===== TEKSTFRAGMENT

Met nogal wat opeenvolgend uitstel wordt vanaf 2007 het gehele repertoire van The Alan Parsons Project in geremasterde vorm opnieuw uitgebracht. Onder Parsons’ bezielende leiding klonken de eerdere releases al als een klok, maar vooruit, er is wederom enige (marginale) verbetering geboekt. Verder ontbreken ook de onvermijdelijke bonustracks niet. In dit geval is dat allemaal neerslag van inleidende schermutselingen tot het voorliggende album. Deze zijn als curiositeit best een keer aardig om te horen, maar buiten het hardcore fangebeuren zal dit voor weinig mensen van echt essentiële betekenis zijn. De demo-intro van May Be A Price To Pay laat horen welke meer proggeoriënteerde kant Andrew Powell nog op had kunnen gaan. Een Time zonder tekst is toch niet echt veel… al gaat nu wel de langgekoesterde wens van een karaokeversie in vervulling. Bij Games People Play wordt een “rough mix” beloofd. Horen we de heren nu eindelijk een keer ongecontroleerd echt los gaan? Nee, op een wat jolig bedoeld aftellen na, is het ook hier de bekende controle die de klok slaat.
De grootste misser van Sony / BMG is wat mij betreft toch wel het schrappen van de teksten uit het boekje. De liner notes die ervoor in de plaats gekomen zijn, zijn op zich ook best aardig, maar als ik moest kiezen… of is dit een extra argument waarom de Alan Parsons-diehard toch wel alle versies van het album in huis moet hebben?
Een net weer iets verder geremasterd geluid, een serie niet al te interessante bonustracks, wat is nu eigenlijk de winst? Dat een goed progpopalbum, namelijk “The Turn of a Friendly Card” van The Alan Parsons Project, weer een tijdje in alle cd-winkels ligt en nog tegen een schappelijke prijs ook. En dat is op zich al voldoende goed nieuws.
Casper Middelkamp
Aanvulling naar aanleiding van de heruitgave in 2008:
Het vijfde The Alan Parsons Project-album “The Turn Of A Friendly Card” werd in 2008 voor het eerst opnieuw uitgebracht, als onderdeel van een serie ‘expanded cd-remasters’. Hierop waren ook demo’s, ruwe mixen en andersoortig bonusmateriaal te vinden, plus een informatief boekje met een achtergrondverhaal over de totstandkoming van de plaat. Zeven jaar later volgde een dubbel-cd met meer bonustracks, geput uit het persoonlijke archief van wijlen Eric Woolfson. Nu is het tijd voor andermaal een heruitgave: een 3cd-boxset met Blu-ray, waarop een door Parsons gemaakte 5.1-mix van het album staat. Daarmee is “The Turn…” het vierde TAPP-album dat een eigen box set ten deel valt.

==========
===== TE BEKIJKEN GEGEVENS

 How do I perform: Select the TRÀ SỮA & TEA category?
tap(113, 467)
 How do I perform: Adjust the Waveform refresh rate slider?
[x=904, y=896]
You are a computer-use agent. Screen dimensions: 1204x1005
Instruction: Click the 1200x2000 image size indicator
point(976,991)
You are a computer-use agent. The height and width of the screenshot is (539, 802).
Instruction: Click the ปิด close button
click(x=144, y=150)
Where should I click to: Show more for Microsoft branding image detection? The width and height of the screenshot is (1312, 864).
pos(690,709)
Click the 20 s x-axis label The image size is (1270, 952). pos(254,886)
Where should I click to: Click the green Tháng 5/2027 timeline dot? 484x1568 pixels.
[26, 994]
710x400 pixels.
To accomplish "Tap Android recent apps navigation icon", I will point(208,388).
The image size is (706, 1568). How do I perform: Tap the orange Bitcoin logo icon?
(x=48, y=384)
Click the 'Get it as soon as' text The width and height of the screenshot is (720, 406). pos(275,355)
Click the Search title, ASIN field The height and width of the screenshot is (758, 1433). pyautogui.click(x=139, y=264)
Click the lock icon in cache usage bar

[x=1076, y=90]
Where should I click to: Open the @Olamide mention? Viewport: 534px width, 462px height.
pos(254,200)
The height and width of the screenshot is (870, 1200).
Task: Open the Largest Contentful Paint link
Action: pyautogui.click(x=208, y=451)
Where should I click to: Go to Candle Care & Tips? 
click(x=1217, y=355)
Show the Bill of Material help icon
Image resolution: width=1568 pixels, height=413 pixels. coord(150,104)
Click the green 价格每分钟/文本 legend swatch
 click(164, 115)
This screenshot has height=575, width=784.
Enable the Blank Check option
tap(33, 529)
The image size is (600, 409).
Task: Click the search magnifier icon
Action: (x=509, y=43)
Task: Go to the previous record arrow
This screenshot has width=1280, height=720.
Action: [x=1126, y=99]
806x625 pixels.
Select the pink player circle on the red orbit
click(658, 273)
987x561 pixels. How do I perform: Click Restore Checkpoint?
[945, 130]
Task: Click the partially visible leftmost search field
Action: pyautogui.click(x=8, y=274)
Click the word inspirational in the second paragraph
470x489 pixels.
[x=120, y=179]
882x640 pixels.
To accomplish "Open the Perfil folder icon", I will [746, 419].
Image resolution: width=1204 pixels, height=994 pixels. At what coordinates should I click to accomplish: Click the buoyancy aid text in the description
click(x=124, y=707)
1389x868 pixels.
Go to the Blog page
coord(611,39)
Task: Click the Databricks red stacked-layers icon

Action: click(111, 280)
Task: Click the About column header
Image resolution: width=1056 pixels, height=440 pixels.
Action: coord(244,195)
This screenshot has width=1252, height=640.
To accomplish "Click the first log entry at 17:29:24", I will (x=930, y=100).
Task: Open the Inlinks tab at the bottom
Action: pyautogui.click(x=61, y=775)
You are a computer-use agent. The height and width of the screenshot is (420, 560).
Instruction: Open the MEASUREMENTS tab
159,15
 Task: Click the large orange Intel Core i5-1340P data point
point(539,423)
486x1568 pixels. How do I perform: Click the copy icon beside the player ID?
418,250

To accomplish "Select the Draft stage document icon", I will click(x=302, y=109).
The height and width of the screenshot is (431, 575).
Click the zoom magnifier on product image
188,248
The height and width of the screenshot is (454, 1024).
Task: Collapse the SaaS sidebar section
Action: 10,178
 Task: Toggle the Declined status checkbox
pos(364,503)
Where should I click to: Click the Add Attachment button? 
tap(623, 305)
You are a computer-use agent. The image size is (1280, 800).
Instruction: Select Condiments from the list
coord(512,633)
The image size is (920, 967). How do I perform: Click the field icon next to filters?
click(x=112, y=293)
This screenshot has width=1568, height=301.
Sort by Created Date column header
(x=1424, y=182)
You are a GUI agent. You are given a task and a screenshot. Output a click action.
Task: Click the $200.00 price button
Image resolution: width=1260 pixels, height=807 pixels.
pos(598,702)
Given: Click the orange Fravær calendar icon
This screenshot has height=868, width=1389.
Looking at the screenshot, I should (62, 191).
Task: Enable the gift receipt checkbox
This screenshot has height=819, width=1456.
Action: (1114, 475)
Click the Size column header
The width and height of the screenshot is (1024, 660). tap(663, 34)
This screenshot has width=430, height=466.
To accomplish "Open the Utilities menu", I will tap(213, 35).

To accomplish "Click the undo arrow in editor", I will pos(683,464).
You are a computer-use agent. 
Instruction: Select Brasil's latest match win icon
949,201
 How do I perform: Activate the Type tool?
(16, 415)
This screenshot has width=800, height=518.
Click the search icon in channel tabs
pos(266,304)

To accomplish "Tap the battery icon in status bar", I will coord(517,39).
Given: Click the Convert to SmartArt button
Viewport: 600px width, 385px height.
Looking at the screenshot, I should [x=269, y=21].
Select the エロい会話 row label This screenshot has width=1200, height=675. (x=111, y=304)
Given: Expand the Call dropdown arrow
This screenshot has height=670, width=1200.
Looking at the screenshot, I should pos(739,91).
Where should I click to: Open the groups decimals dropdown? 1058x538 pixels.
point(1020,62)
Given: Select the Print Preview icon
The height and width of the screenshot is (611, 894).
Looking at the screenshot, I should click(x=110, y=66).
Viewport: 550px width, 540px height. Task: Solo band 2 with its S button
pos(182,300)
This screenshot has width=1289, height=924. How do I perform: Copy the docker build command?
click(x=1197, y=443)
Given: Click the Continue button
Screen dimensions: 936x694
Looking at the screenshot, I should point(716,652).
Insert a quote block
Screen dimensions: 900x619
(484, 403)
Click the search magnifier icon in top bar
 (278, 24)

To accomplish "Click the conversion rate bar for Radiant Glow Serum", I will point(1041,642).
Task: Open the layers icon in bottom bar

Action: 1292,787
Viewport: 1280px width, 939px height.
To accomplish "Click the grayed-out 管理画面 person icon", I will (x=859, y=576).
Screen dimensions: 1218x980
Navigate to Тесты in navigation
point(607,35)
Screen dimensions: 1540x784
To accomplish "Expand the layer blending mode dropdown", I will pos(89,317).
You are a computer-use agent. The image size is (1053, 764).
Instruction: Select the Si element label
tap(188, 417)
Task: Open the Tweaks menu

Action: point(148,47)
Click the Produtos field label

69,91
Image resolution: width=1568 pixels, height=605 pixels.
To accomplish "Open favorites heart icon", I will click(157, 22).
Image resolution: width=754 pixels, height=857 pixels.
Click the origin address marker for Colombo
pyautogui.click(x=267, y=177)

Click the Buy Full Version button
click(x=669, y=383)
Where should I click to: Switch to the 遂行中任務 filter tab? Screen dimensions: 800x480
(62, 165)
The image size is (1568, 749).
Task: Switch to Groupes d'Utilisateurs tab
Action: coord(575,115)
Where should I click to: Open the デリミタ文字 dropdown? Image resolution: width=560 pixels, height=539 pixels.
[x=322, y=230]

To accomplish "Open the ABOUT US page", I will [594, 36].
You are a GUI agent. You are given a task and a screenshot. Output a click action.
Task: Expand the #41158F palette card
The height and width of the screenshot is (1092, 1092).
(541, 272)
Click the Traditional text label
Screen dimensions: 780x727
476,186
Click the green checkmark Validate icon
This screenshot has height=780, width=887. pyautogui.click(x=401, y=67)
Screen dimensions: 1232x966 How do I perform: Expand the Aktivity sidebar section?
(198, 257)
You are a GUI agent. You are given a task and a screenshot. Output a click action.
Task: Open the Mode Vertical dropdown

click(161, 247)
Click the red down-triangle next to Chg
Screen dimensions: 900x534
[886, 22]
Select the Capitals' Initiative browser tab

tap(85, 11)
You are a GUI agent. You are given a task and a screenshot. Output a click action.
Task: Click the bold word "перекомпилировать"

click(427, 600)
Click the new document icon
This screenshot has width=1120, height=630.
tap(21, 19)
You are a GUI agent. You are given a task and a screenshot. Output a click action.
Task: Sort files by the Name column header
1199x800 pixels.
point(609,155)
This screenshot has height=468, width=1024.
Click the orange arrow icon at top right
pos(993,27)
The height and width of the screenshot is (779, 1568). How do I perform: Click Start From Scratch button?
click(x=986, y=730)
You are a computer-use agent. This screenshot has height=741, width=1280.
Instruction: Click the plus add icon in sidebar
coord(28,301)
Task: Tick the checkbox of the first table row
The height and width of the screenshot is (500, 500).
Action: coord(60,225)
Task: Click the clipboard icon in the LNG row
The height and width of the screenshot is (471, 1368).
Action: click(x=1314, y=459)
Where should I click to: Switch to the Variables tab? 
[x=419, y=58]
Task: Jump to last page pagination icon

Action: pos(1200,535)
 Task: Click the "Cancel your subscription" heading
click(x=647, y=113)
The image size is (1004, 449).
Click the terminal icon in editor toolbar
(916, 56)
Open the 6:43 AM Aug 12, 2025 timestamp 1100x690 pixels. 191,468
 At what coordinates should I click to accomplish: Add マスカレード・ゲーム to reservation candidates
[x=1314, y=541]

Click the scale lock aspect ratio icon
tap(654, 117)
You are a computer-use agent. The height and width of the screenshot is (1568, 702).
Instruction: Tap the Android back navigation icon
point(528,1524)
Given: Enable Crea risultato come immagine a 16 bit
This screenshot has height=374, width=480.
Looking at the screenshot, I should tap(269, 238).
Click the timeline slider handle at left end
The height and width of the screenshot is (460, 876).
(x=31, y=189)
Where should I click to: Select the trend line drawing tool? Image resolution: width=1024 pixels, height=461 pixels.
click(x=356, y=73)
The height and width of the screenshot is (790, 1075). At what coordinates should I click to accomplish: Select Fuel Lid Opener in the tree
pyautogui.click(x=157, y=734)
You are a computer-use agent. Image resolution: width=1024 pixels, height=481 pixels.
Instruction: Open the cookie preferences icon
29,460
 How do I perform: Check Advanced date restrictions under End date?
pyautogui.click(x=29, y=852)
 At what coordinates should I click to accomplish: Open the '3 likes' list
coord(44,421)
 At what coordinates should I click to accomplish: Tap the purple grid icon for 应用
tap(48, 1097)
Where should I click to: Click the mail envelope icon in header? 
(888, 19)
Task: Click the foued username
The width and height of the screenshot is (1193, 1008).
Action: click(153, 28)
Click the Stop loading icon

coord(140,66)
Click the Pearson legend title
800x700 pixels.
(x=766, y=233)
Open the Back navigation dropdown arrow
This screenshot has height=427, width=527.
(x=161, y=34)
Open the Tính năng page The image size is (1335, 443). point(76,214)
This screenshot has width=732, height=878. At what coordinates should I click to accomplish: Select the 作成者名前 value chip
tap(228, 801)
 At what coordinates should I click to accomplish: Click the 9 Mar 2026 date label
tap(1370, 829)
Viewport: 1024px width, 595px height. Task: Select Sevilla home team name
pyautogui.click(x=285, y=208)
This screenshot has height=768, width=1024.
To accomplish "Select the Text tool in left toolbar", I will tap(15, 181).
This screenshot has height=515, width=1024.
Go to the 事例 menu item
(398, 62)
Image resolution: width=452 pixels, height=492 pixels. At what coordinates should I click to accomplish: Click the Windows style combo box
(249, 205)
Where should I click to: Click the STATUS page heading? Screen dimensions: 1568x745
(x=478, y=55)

==========

_OPDRACHTEN_
1. Beantwoord de volgende vragen aan de hand van het tekstfragment.
(a) Wat is volgens de recensent de grootste misser van Sony / BMG?
(b) Uit wiens persoonlijke archief kwamen de bonustracks van de dubbel-cd?
(c) Wat staat er op de Blu-ray van de 3cd-boxset?
2. Noem alle nummers die het tekstfragment bij naam noemt, zonder de albumtitel.
Baseer je antwoorden alleen op het tekstfragment.

_UITWERKINGEN_
1.
(a) Het schrappen van de teksten uit het boekje.
(b) Uit het archief van wijlen Eric Woolfson.
(c) Een door Parsons gemaakte 5.1-mix van het album.

2. May Be A Price To Pay, Time, Games People Play